**Problem description**
Lines from the one containing "January (38, 2188)" through the end of the data are to be returned exactly, and no others.

**Excerpted records**

==========

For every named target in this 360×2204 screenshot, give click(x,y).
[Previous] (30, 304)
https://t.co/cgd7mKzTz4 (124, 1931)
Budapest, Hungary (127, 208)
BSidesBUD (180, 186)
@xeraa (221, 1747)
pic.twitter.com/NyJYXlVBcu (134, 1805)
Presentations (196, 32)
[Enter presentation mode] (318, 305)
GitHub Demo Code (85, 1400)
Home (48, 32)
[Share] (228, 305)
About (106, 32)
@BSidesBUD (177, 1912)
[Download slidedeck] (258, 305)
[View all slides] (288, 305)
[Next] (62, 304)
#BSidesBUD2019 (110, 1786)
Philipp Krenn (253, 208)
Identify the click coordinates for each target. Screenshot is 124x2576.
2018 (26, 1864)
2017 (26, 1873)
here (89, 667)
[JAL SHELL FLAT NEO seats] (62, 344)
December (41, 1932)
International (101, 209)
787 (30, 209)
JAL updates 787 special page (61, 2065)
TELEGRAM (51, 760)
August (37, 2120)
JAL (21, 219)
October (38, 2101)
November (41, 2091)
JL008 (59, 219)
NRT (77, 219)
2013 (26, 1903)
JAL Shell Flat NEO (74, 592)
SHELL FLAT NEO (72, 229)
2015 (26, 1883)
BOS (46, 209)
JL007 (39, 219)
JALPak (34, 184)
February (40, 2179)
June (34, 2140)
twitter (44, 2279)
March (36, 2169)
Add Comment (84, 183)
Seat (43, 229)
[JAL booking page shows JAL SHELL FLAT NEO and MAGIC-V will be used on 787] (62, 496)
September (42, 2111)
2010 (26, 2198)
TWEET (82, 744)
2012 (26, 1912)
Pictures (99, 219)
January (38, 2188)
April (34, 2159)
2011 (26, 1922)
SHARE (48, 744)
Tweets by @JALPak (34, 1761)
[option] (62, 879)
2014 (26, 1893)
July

==========

**Problem solution**
January (38, 2188)
April (34, 2159)
2011 (26, 1922)
SHARE (48, 744)
Tweets by @JALPak (34, 1761)
[option] (62, 879)
2014 (26, 1893)
July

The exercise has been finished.